Restate all of the entries exactly. Any picture in them should be skipped.

------ Records provided ------

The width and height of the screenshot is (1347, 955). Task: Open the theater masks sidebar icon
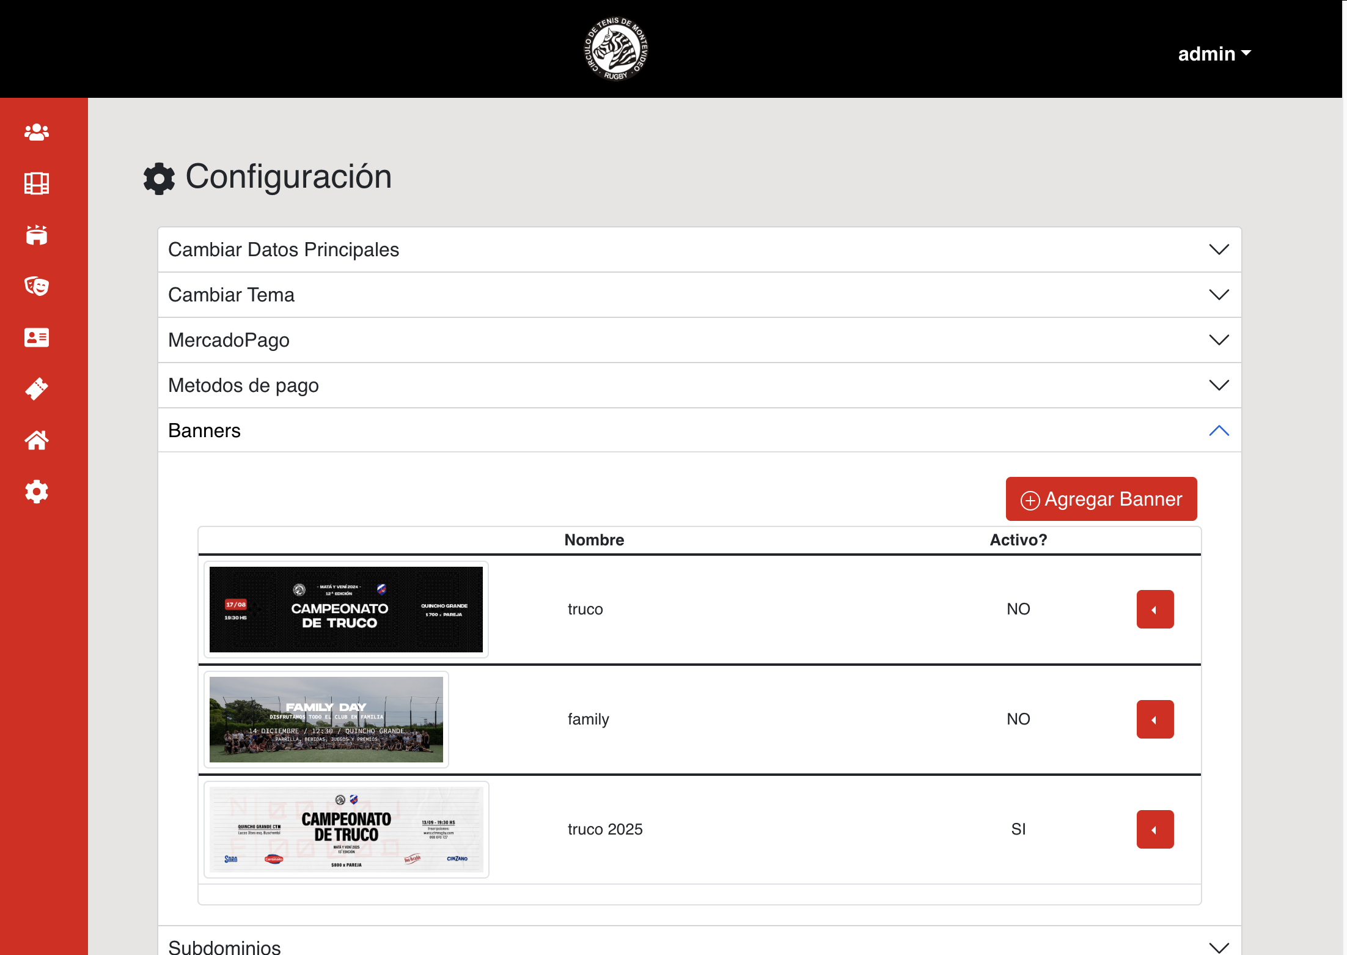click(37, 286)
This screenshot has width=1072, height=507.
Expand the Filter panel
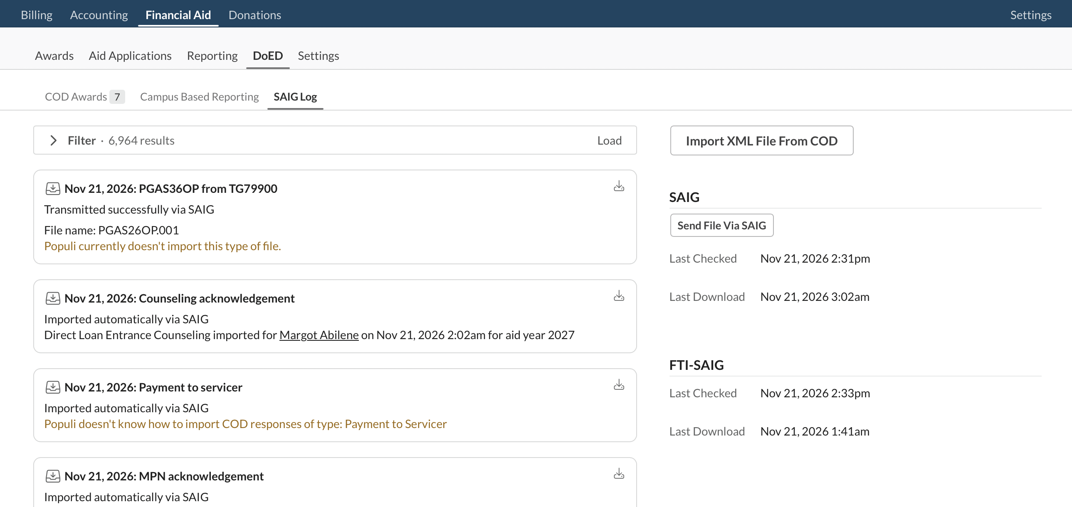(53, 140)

------

__Answer for the task__
The width and height of the screenshot is (1347, 955). Task: Open the theater masks sidebar icon
click(37, 286)
This screenshot has width=1072, height=507.
Expand the Filter panel
(53, 140)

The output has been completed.